Transcribe the listing below only from the line with "How do I perform: Click" up to and including the line with "Go to step 1".

- [RECORDS FOR THE EXERCISE]
——————————

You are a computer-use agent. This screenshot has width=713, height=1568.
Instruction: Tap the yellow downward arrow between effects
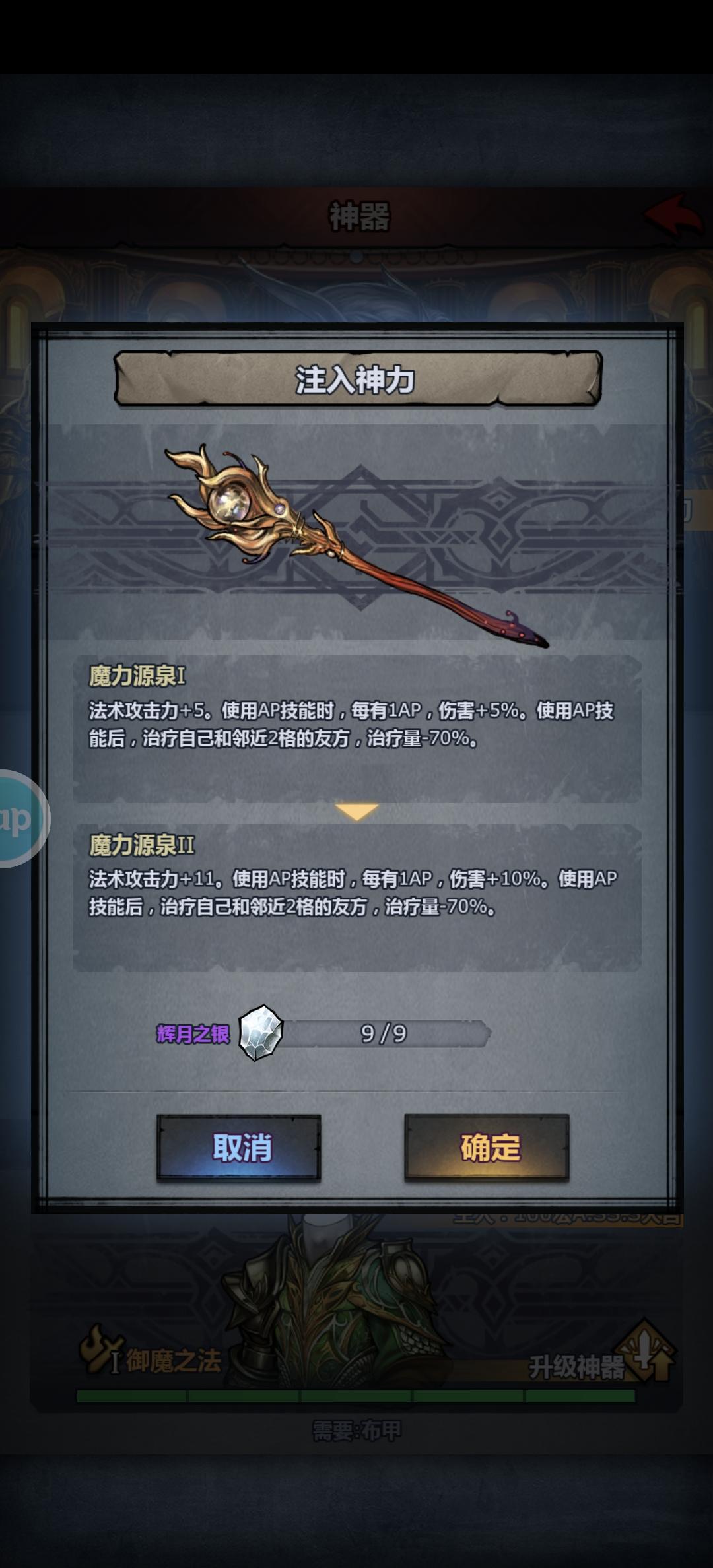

——————————

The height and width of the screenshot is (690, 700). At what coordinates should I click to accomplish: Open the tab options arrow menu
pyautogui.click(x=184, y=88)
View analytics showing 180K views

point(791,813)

——————————

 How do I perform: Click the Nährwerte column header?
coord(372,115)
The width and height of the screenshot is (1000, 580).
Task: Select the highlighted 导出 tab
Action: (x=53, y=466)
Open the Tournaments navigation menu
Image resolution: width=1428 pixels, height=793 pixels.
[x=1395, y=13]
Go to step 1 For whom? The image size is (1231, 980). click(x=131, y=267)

——————————

- [YOUR SOLUTION]
 How do I perform: Click the Nährwerte column header?
coord(372,115)
The width and height of the screenshot is (1000, 580).
Task: Select the highlighted 导出 tab
Action: (x=53, y=466)
Open the Tournaments navigation menu
Image resolution: width=1428 pixels, height=793 pixels.
[x=1395, y=13]
Go to step 1 For whom? The image size is (1231, 980). click(x=131, y=267)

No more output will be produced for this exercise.